Valses nobles et sentimentales: an atypical collection of waltzes


Chuwen Wang
Andrew Villemez


By Chuwen Wang, Piano Performance

Advisor: Andrew Villemez

Abstract: Impressionism is a style or movement in painting that originates in France in the late nineteenth century, characterized by a concern with depicting the visual impression of the moment. Music created its own Impressionism, through works in which the sound depicts nuances, undefined atmospheres, and a more loose harmonic context. Maurice Ravel is one of the famous French composers in Impressionism. During this period, he forged for himself a language of his own that bears the stamp of his personality as unmistakably as any work of Bach or Chopin. Interested in the waltz as a musical genre, he composed Valse nobles et sentimentales, a suite of waltzes in 1911. Its title refers to two sets that Franz Schubert composed in 1820: the 12 Valses nobles (D. 969), and the 34 Valses sentimentales (D. 779). However, Ravel's composition is completely different from Schubert's. While Schubert's Waltzes are independent, separated pieces, the eight waltzes of Ravel's Valses nobles et sentimentales flow together in an uninterrupted dreamscape and shows a lot of unsolved dissonances.

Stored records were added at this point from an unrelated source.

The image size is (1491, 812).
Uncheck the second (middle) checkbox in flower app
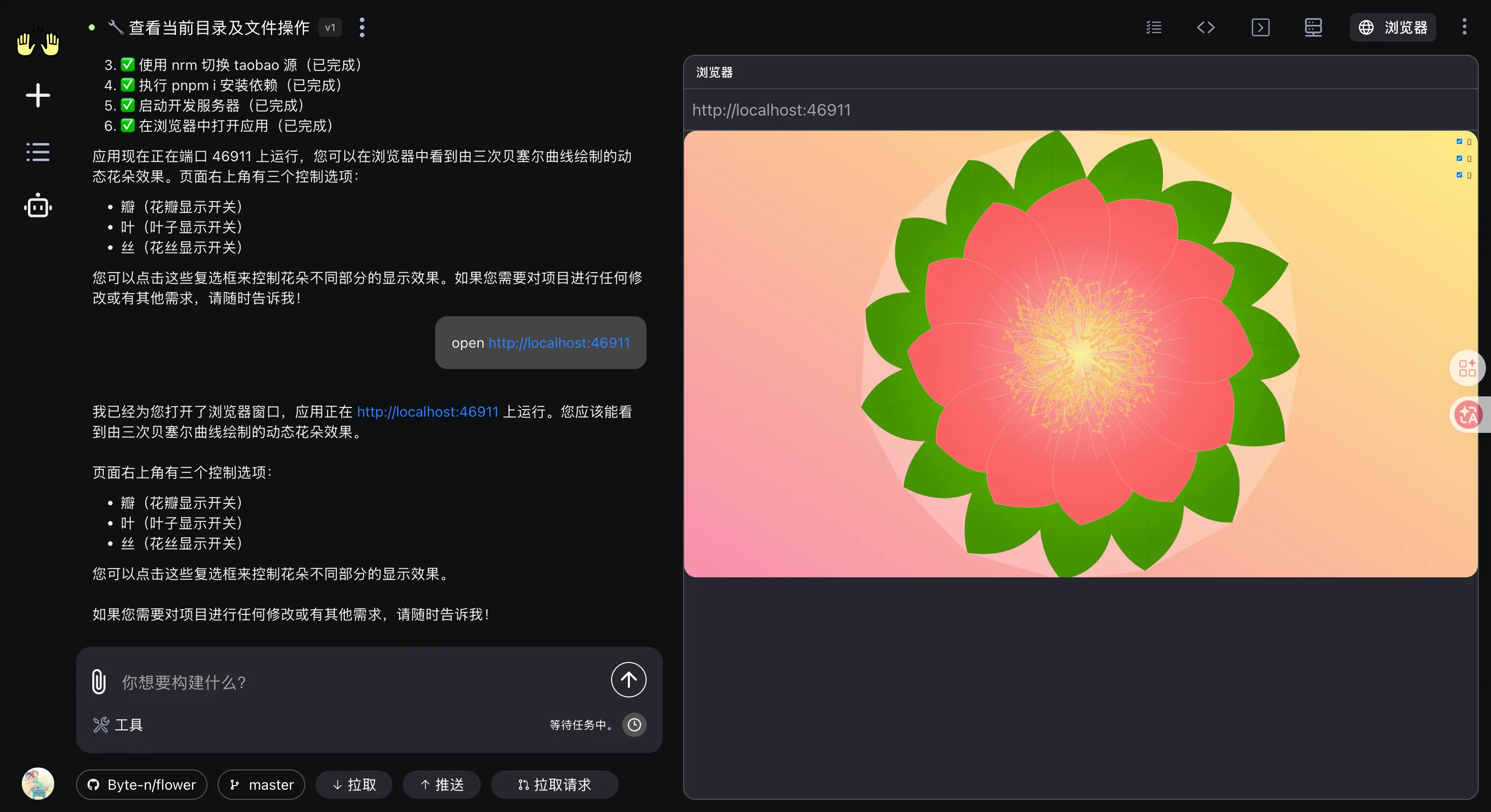[1459, 158]
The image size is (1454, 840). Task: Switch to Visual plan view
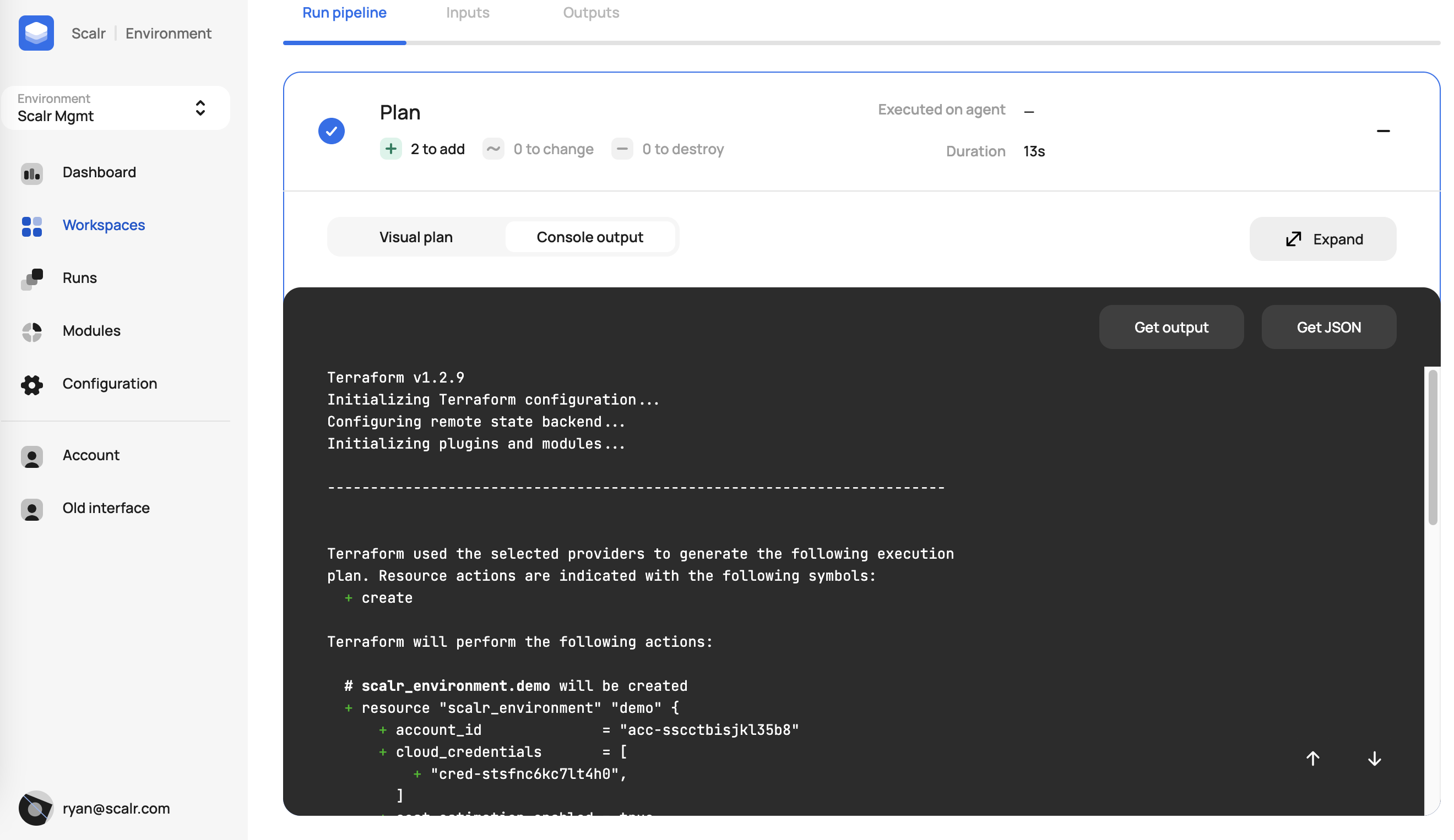[x=415, y=237]
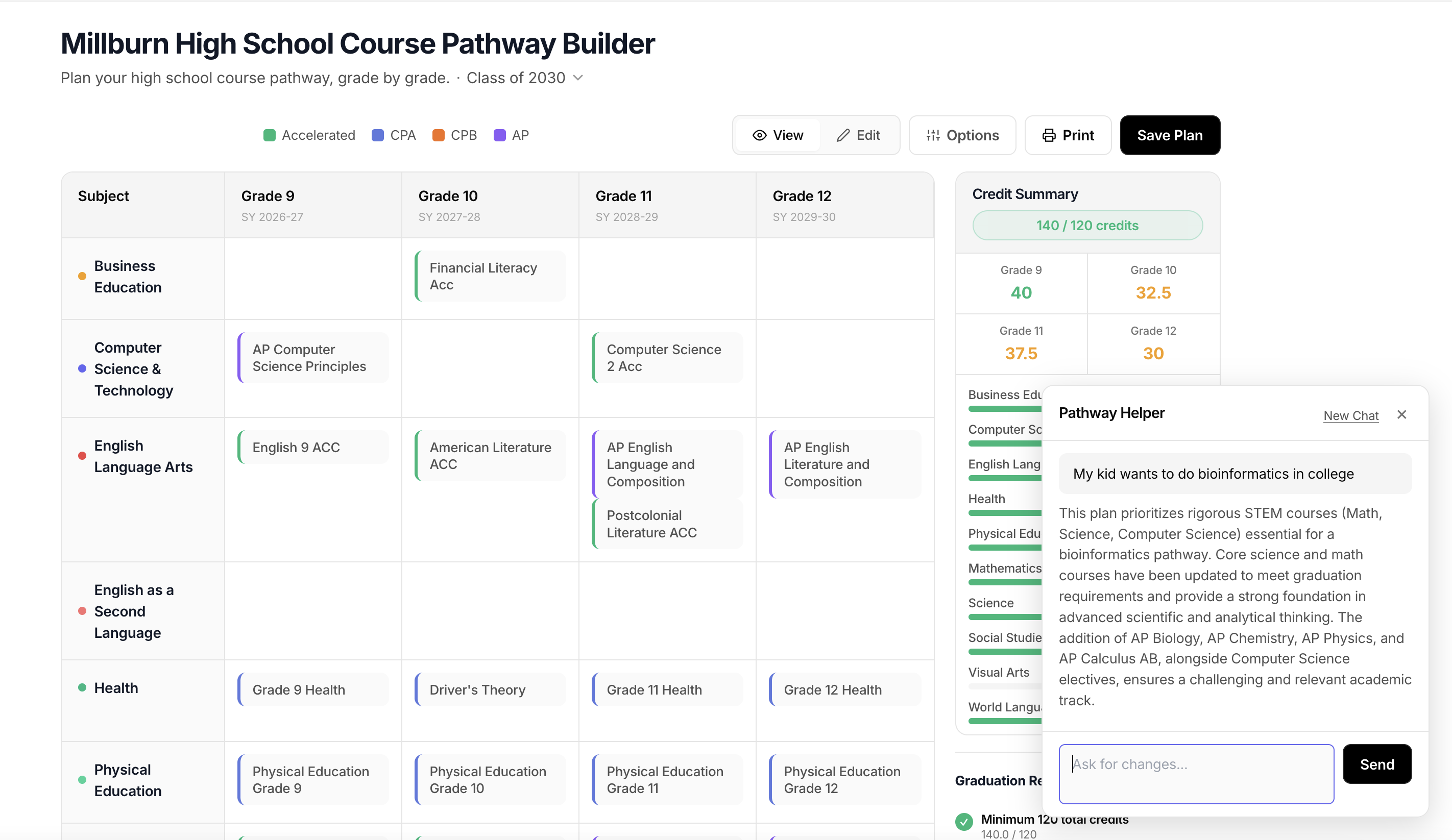Click the green dot beside Health

[x=81, y=687]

The first seven waltzes are distinct, but the eighth is a confluence, which is a combination of each theme from each waltz. In addition, Ravel combines the traditional 3/4 waltz meter with an impressionistic approach. In this presentation, I will demonstrate how Ravel has a unique approach in composing waltzes. The variety of tempos, metric accents, themes, and connections between each waltz contribute to depict an engaging dance scene in a completely new way, blending tradition and impressionism.